For each record here, output an exact copy.

**** Recorded data ****

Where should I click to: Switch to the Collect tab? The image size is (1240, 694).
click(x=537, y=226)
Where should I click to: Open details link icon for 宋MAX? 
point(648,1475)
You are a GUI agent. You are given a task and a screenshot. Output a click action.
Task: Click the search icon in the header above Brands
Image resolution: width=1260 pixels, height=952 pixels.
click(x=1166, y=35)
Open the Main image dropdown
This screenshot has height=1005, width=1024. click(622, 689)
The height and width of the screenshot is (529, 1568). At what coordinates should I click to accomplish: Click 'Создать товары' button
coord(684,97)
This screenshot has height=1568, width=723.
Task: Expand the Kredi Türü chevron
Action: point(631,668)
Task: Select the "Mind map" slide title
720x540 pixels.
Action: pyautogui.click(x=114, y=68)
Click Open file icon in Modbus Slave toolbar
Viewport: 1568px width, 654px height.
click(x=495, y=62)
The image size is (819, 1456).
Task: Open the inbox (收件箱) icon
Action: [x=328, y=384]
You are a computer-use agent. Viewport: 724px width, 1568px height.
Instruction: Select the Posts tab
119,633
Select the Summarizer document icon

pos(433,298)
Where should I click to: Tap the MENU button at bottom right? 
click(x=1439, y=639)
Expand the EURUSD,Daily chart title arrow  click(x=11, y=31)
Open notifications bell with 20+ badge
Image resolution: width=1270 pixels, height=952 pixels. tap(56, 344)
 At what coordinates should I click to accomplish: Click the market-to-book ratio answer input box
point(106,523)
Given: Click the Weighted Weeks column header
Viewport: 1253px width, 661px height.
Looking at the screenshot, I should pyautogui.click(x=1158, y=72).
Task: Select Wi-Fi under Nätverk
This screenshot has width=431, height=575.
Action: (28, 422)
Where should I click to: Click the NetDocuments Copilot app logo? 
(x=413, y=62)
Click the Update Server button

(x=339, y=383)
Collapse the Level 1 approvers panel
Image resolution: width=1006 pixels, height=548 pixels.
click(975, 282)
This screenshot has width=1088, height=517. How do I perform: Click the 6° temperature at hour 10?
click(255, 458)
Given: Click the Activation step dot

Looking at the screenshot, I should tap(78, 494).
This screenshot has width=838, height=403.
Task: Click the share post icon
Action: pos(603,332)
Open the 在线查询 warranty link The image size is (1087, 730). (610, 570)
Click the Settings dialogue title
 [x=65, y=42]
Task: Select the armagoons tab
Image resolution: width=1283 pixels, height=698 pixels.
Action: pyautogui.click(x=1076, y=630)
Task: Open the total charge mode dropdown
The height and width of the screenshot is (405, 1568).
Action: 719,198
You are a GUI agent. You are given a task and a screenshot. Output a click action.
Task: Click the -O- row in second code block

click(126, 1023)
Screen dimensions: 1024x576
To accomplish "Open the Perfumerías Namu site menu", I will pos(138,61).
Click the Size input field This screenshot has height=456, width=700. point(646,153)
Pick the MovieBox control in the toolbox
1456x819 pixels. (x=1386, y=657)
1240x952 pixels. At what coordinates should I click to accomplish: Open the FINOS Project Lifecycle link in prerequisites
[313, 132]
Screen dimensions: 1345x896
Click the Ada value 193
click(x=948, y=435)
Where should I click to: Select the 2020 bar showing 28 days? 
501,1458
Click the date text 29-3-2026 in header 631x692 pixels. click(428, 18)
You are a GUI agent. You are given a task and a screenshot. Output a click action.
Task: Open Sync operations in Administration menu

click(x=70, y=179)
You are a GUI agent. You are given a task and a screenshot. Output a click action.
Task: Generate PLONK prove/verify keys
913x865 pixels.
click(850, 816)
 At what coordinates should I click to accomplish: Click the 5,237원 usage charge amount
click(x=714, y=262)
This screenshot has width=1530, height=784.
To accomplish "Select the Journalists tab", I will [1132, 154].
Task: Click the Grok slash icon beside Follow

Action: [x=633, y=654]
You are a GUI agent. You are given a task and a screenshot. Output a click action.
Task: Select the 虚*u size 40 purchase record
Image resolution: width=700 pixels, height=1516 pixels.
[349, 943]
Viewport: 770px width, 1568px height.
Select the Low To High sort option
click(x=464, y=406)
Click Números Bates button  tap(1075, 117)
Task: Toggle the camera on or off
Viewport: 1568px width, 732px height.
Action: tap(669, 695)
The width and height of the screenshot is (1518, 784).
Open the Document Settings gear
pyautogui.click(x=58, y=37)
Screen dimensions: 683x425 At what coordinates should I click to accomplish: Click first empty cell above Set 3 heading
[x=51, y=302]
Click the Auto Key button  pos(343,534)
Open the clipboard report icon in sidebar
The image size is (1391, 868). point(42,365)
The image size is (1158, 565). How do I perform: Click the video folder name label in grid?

****

_Exercise solution_.
Where should I click to: Switch to the Collect tab? The image size is (1240, 694).
click(x=537, y=226)
Where should I click to: Open details link icon for 宋MAX? 
point(648,1475)
You are a GUI agent. You are given a task and a screenshot. Output a click action.
Task: Click the search icon in the header above Brands
Image resolution: width=1260 pixels, height=952 pixels.
click(x=1166, y=35)
Open the Main image dropdown
This screenshot has height=1005, width=1024. click(622, 689)
The height and width of the screenshot is (529, 1568). At what coordinates should I click to accomplish: Click 'Создать товары' button
coord(684,97)
This screenshot has height=1568, width=723.
Task: Expand the Kredi Türü chevron
Action: point(631,668)
Task: Select the "Mind map" slide title
720x540 pixels.
Action: pyautogui.click(x=114, y=68)
Click Open file icon in Modbus Slave toolbar
Viewport: 1568px width, 654px height.
click(x=495, y=62)
The image size is (819, 1456).
Task: Open the inbox (收件箱) icon
Action: [x=328, y=384]
You are a computer-use agent. Viewport: 724px width, 1568px height.
Instruction: Select the Posts tab
119,633
Select the Summarizer document icon

pos(433,298)
Where should I click to: Tap the MENU button at bottom right? 
click(x=1439, y=639)
Expand the EURUSD,Daily chart title arrow  click(x=11, y=31)
Open notifications bell with 20+ badge
Image resolution: width=1270 pixels, height=952 pixels. tap(56, 344)
 At what coordinates should I click to accomplish: Click the market-to-book ratio answer input box
point(106,523)
Given: Click the Weighted Weeks column header
Viewport: 1253px width, 661px height.
Looking at the screenshot, I should pyautogui.click(x=1158, y=72).
Task: Select Wi-Fi under Nätverk
This screenshot has width=431, height=575.
Action: (28, 422)
Where should I click to: Click the NetDocuments Copilot app logo? 
(x=413, y=62)
Click the Update Server button

(x=339, y=383)
Collapse the Level 1 approvers panel
Image resolution: width=1006 pixels, height=548 pixels.
click(975, 282)
This screenshot has width=1088, height=517. How do I perform: Click the 6° temperature at hour 10?
click(255, 458)
Given: Click the Activation step dot

Looking at the screenshot, I should tap(78, 494).
This screenshot has width=838, height=403.
Task: Click the share post icon
Action: pos(603,332)
Open the 在线查询 warranty link The image size is (1087, 730). (610, 570)
Click the Settings dialogue title
 [x=65, y=42]
Task: Select the armagoons tab
Image resolution: width=1283 pixels, height=698 pixels.
Action: pyautogui.click(x=1076, y=630)
Task: Open the total charge mode dropdown
The height and width of the screenshot is (405, 1568).
Action: 719,198
You are a GUI agent. You are given a task and a screenshot. Output a click action.
Task: Click the -O- row in second code block

click(126, 1023)
Screen dimensions: 1024x576
To accomplish "Open the Perfumerías Namu site menu", I will pos(138,61).
Click the Size input field This screenshot has height=456, width=700. point(646,153)
Pick the MovieBox control in the toolbox
1456x819 pixels. (x=1386, y=657)
1240x952 pixels. At what coordinates should I click to accomplish: Open the FINOS Project Lifecycle link in prerequisites
[313, 132]
Screen dimensions: 1345x896
Click the Ada value 193
click(x=948, y=435)
Where should I click to: Select the 2020 bar showing 28 days? 
501,1458
Click the date text 29-3-2026 in header 631x692 pixels. click(428, 18)
You are a GUI agent. You are given a task and a screenshot. Output a click action.
Task: Open Sync operations in Administration menu

click(x=70, y=179)
You are a GUI agent. You are given a task and a screenshot. Output a click action.
Task: Generate PLONK prove/verify keys
913x865 pixels.
click(850, 816)
 At what coordinates should I click to accomplish: Click the 5,237원 usage charge amount
click(x=714, y=262)
This screenshot has width=1530, height=784.
To accomplish "Select the Journalists tab", I will [1132, 154].
Task: Click the Grok slash icon beside Follow

Action: [x=633, y=654]
You are a GUI agent. You are given a task and a screenshot. Output a click action.
Task: Select the 虚*u size 40 purchase record
Image resolution: width=700 pixels, height=1516 pixels.
[349, 943]
Viewport: 770px width, 1568px height.
Select the Low To High sort option
click(x=464, y=406)
Click Números Bates button  tap(1075, 117)
Task: Toggle the camera on or off
Viewport: 1568px width, 732px height.
Action: tap(669, 695)
The width and height of the screenshot is (1518, 784).
Open the Document Settings gear
pyautogui.click(x=58, y=37)
Screen dimensions: 683x425 At what coordinates should I click to accomplish: Click first empty cell above Set 3 heading
[x=51, y=302]
Click the Auto Key button  pos(343,534)
Open the clipboard report icon in sidebar
The image size is (1391, 868). point(42,365)
The image size is (1158, 565). How do I perform: Click the video folder name label in grid?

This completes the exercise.